> [THE PROBLEM]: When a line of the entries contains the word "computer", report that line.

> [AVAILABLE DATA]:
Start of Block
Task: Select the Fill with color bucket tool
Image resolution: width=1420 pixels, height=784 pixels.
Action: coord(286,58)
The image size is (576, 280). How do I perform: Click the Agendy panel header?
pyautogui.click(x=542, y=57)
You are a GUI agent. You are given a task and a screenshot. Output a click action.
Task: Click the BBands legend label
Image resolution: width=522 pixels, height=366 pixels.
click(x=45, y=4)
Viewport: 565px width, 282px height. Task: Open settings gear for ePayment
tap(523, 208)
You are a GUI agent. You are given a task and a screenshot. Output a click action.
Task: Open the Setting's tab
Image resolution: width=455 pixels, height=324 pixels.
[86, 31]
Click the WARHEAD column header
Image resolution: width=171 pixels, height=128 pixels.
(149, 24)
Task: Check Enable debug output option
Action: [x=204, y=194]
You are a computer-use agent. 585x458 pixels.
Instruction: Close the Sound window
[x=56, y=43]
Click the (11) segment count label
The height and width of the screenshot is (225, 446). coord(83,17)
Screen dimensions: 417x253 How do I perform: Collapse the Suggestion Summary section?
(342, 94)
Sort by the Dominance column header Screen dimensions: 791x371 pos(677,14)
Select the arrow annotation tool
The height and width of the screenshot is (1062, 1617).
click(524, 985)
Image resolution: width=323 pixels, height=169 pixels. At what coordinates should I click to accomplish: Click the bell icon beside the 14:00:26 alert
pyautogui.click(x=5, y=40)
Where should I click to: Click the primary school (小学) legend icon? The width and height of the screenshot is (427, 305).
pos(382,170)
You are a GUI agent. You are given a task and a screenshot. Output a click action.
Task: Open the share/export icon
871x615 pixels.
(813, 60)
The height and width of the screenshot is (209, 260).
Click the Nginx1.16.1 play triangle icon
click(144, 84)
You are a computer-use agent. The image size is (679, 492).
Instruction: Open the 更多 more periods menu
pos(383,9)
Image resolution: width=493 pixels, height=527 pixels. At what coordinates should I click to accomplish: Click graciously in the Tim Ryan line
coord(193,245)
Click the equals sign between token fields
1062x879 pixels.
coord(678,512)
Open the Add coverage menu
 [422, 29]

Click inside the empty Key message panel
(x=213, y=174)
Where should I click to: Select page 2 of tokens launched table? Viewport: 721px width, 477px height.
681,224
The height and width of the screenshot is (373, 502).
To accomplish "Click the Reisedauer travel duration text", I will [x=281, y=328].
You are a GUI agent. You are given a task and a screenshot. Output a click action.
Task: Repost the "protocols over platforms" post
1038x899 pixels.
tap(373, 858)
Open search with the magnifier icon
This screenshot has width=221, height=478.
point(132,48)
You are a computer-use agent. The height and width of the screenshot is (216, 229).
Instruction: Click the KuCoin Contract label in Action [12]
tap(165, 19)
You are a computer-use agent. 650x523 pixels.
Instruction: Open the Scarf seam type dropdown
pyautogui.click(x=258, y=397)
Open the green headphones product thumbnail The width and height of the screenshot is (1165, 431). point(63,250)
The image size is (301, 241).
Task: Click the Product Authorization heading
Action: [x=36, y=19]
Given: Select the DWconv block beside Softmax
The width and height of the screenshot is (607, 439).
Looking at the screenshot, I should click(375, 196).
End of Block
> [RESPONSE AREA]:
You are a computer-use agent. 585x458 pixels.
You are a computer-use agent. The image size is (679, 492).
You are a computer-use agent. The height and width of the screenshot is (216, 229).
You are a computer-use agent. 650x523 pixels.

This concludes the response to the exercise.